## EXERCISE:
Present the records below, from the line containing "You are a computer-use agent. 947x670 pixels." through the line containing "1024x729 pixels. click(604, 520)", as a Markdown table with the columns Row and Entry, omitting any blank lines.

## INPUT FOR THIS TASK:
[Start]
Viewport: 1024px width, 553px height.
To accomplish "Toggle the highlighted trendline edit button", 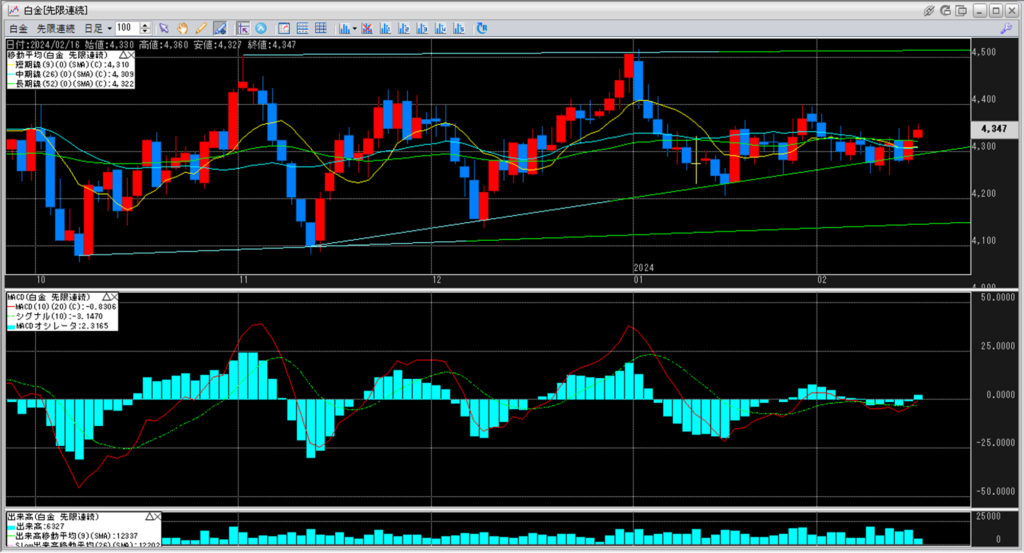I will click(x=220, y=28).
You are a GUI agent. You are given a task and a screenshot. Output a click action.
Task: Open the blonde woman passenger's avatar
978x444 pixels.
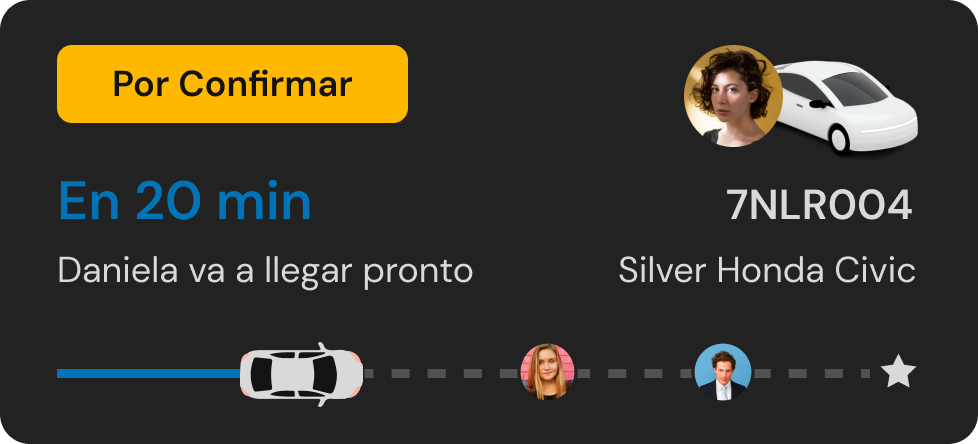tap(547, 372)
[End]
[Start]
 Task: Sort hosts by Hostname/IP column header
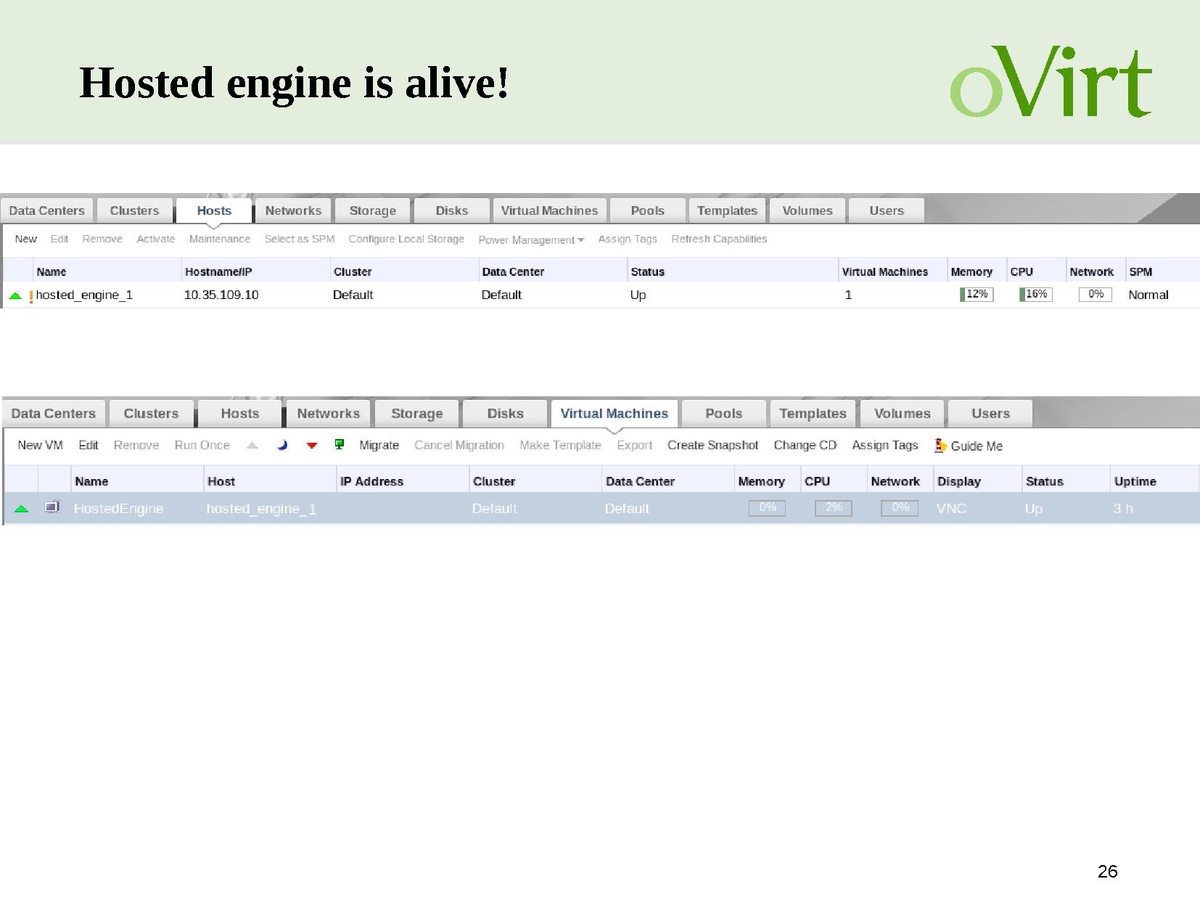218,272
[End]
[Start]
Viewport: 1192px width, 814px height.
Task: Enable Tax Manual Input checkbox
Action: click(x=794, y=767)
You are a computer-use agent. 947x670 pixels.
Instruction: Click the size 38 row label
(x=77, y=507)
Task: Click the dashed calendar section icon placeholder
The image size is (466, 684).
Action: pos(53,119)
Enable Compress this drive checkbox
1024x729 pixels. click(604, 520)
[End]
## RESULT:
| Row | Entry |
|---|---|
| 1 | You are a computer-use agent. 947x670 pixels. |
| 2 | Instruction: Click the size 38 row label |
| 3 | (x=77, y=507) |
| 4 | Task: Click the dashed calendar section icon placeholder |
| 5 | The image size is (466, 684). |
| 6 | Action: pos(53,119) |
| 7 | Enable Compress this drive checkbox |
| 8 | 1024x729 pixels. click(604, 520) |